I’ve yet to write about Coretta, but check back and I’ll update when I do.
Cora Names: Corinna
Current US popularity rank: unranked; 54 girls received the name in 2017
Way back around the sixth century BC, a poet answered to Corinna. (Though some place her work a few centuries later.) Appropriately, it’s poetry that has kept this name alive. Ovid used it circa 15 BC. And then Robert Herrick penned “Corinna’s going a-Maying” in the seventeenth century. And then Bob Dylan recorded a song in the 1960s by the name, and Corinna entered the US Top 1000 briefly, in the 1960s and 70s.

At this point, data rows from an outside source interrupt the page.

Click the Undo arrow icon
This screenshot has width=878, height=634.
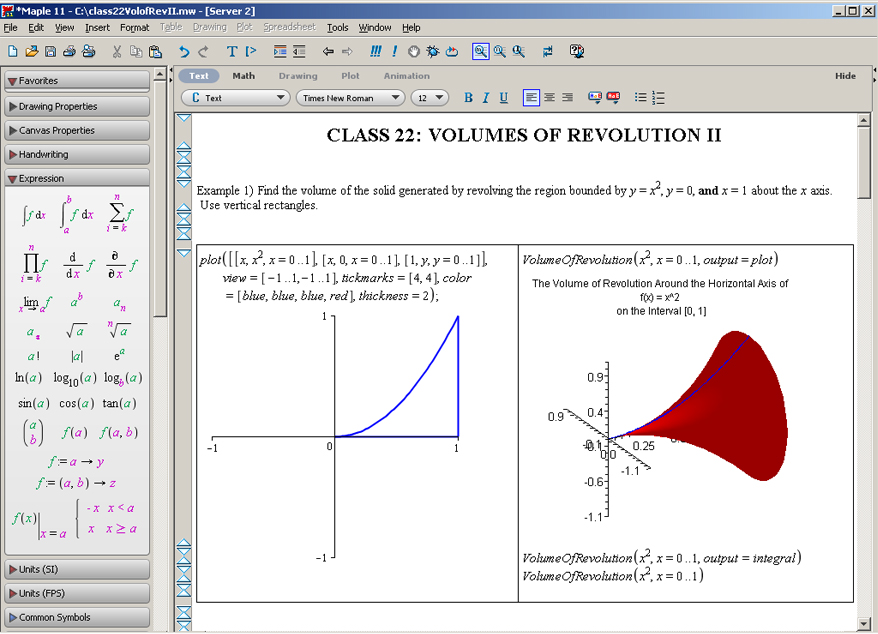pyautogui.click(x=184, y=51)
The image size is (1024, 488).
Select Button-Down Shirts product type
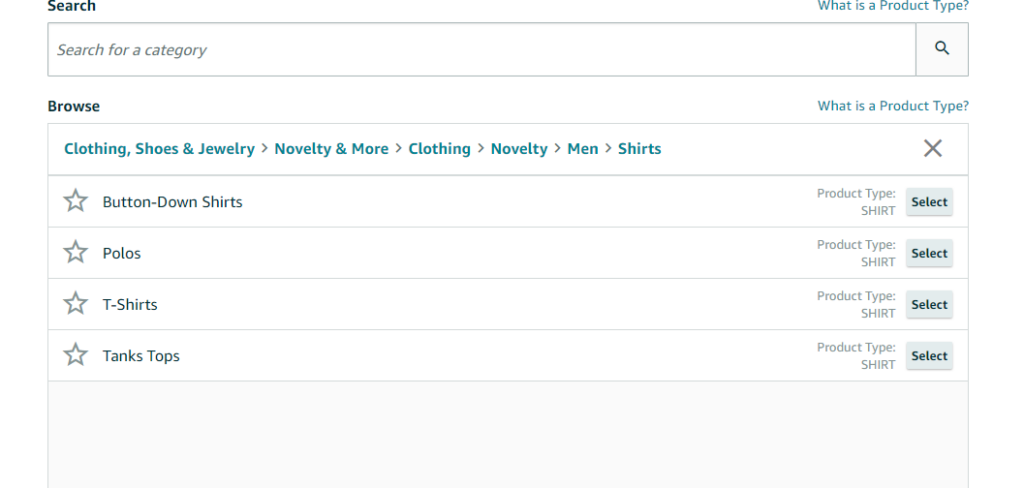pyautogui.click(x=929, y=202)
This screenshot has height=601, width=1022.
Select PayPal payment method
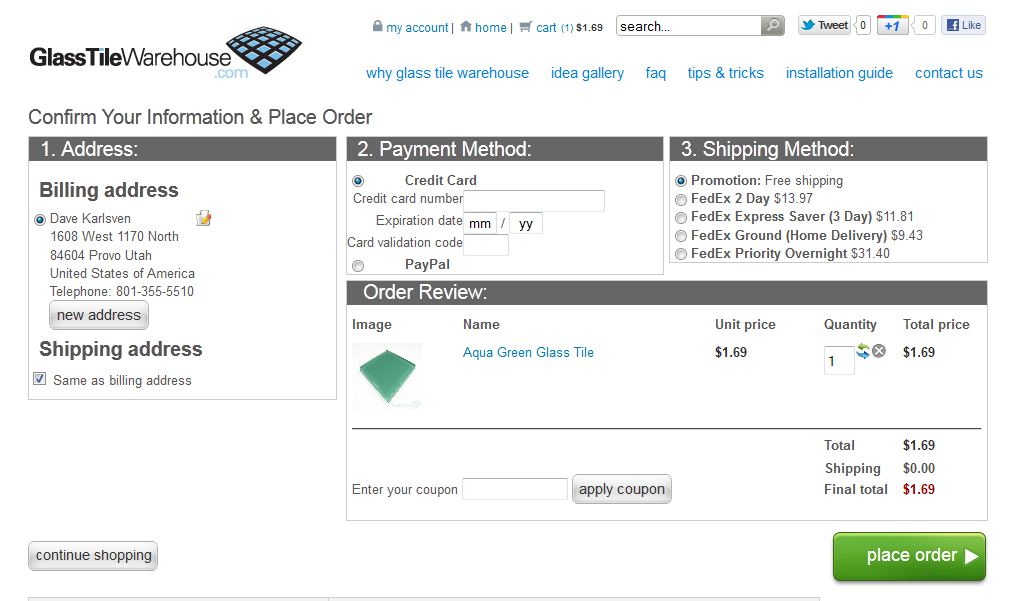pyautogui.click(x=358, y=265)
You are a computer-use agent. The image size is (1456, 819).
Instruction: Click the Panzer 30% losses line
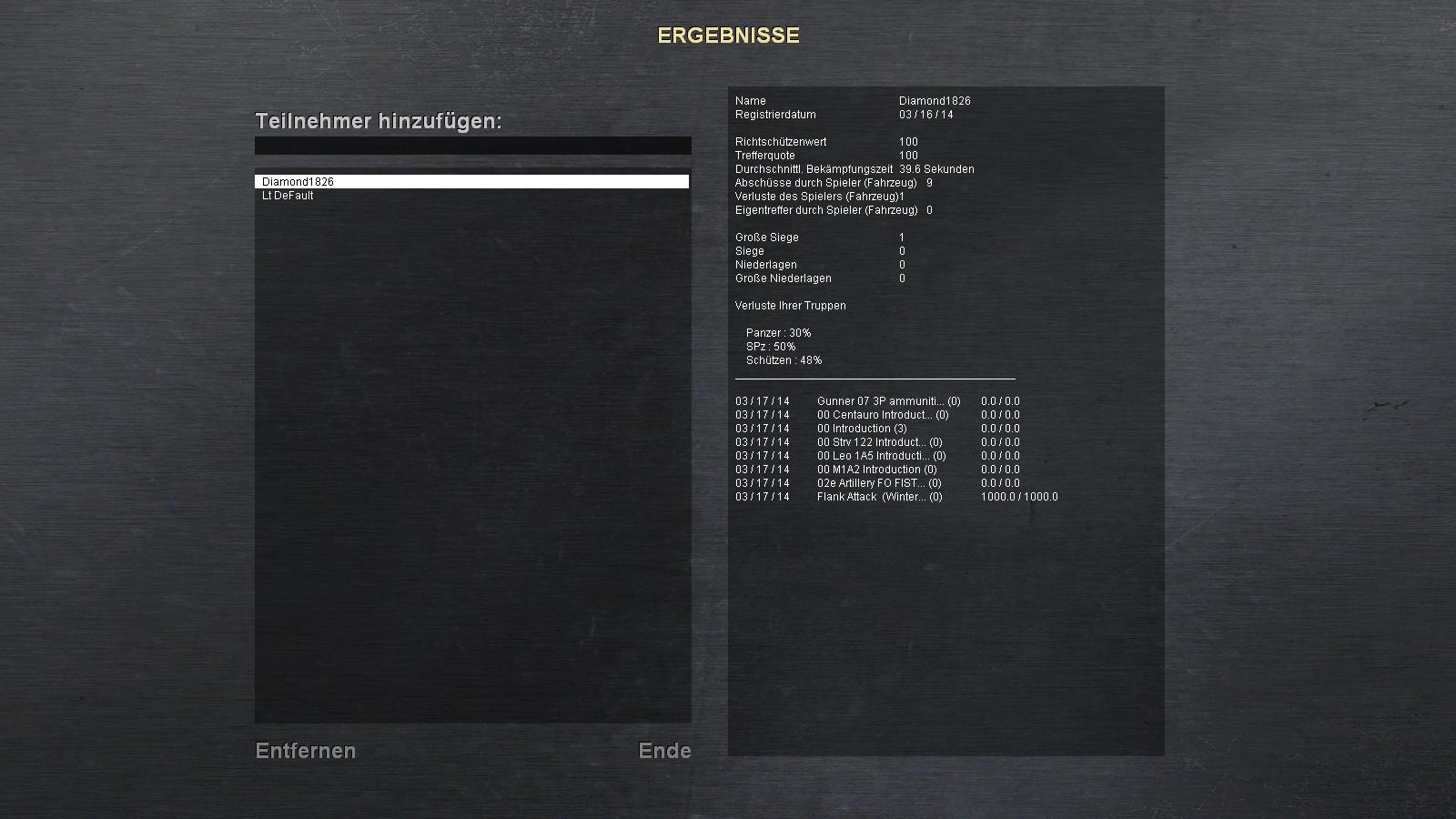tap(778, 333)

Today it feels rare, but romantic and wearable.
I’ve yet to write about Corinna; check back and I’ll update when I do.
Cora Names: Corinthia
Current US popularity rank: unranked; given to six girls in 2017
A rarity I found in a book, Corinthia is used only occasionally. It comes from the ancient Greek city of Corinth, and might bring to mind St. Paul’s letters to the Corinthians from the New Testament. William Faulkner gave the name to a character in The Reivers, but she’s usually called Miss Corrie.

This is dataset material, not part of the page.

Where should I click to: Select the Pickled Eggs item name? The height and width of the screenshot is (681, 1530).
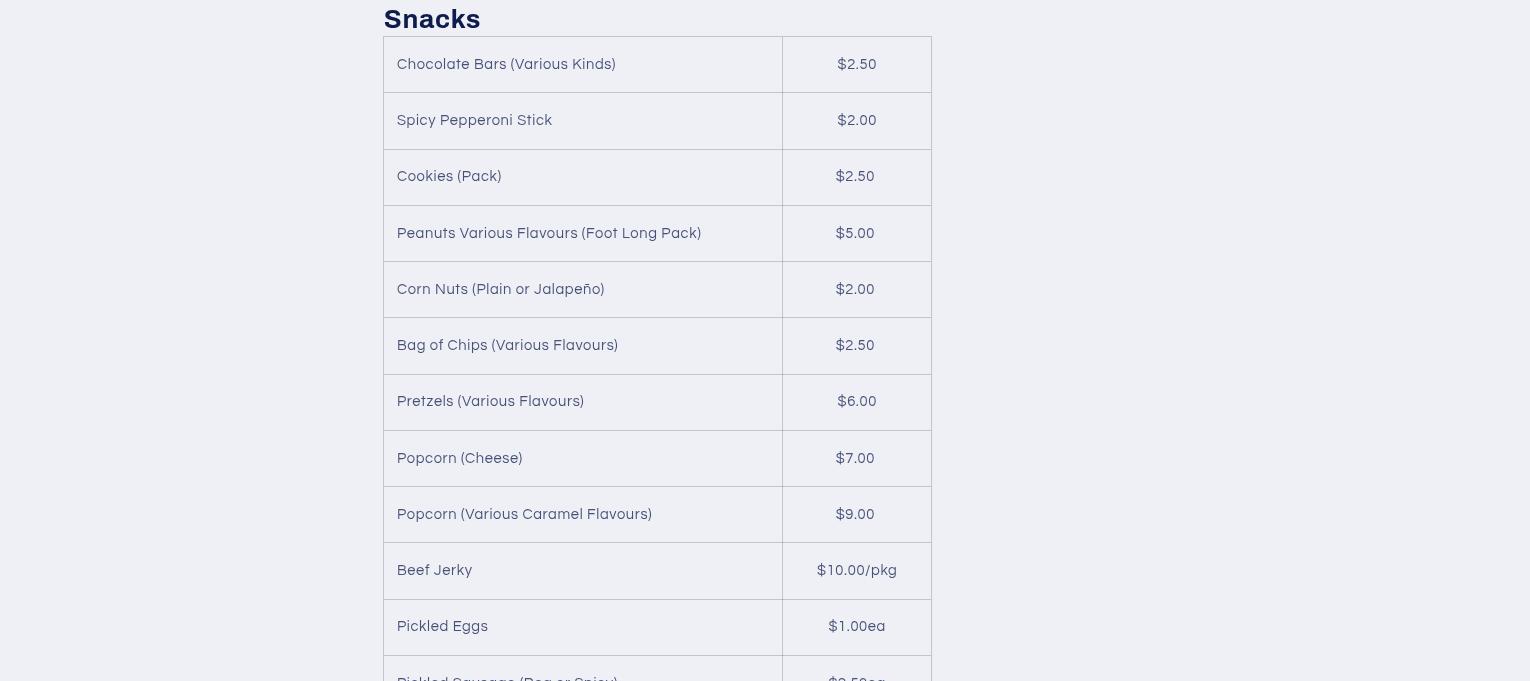442,626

I’ve yet to write about Corinthia, but check back and I’ll update when I do.
Cora Names: Corisande
Current US popularity rank: unranked; given to fewer than five girls in 2017
First recorded in a Spanish romance from the Middle Age, Corisande probably comes from the Spanish word for heart – corazon, which appears earlier on this list. A handful of uses in history, literature, and opera have kept us aware of the name, but it is virtually unheard in the US.
Cora Names: Corliss
Current US popularity rank: unranked; fewer than five girls received the name in 2017
I hear “core less” and “careless” when I say this name, and yet, it’s rather appealing, too. It means joyful, and was originally a nickname given to a person seemingly without worries – free from cares. The name had a brief moment in the sun during the 1940s and 50s thanks to Meet Corliss Archer, a radio program about an upbeat teenage girl. It later became a comic book and a television series, too. Corliss could fit right in with names like Collins, Sutton, Harper, and Sloane today, but has yet to be re-discovered.
Cora Names: Cornelia
Current US popularity rank: unranked; 31 girls received the name in 2017
Famed Roman general Scipio came from the distinguished Cornelius family; that means his daughters both answered to Cornelia, Major and Minor. Cornelia Minor became especially well-known as a model of virtuous womanhood in the 200s BC – and an influential figure in her own right. It’s thought the family name comes from the Latin word cornu – horn, as in cornet.
Cora Names: Courtney
Current US popularity rank: #948
Should you hear Courtney called out on a playground today, the name probably belongs to Ava or Mason’s mom. And yet, sounds make this one a cousin to all the Cora names, even if Courtney’s roots trace to a French place name.
I’ve yet to write about Courtney, but check back and I’ll update when I do.
Cora Names: Kora and Korra
Current US popularity rank: Kora ranks #592; Korra is unranked, but was given to 136 girls in 2017
In many cases, Kora simply stands as an alternate spelling of Cora. The Germans use a K, as in Karla and Katinka. But Kora takes this name in an imaginative and global direction. In West Africa, a kora is a 21-string harp. Add an ‘r’ and Korra is the hero of Nickelodeon’s The Legend of Korra, a sequel to Avatar: The Last Airbender. She’s tough and capable, and almost certainly explains the sharp rise in girls named Korra in recent years.
What’s your favorite Cora name? Any I missed?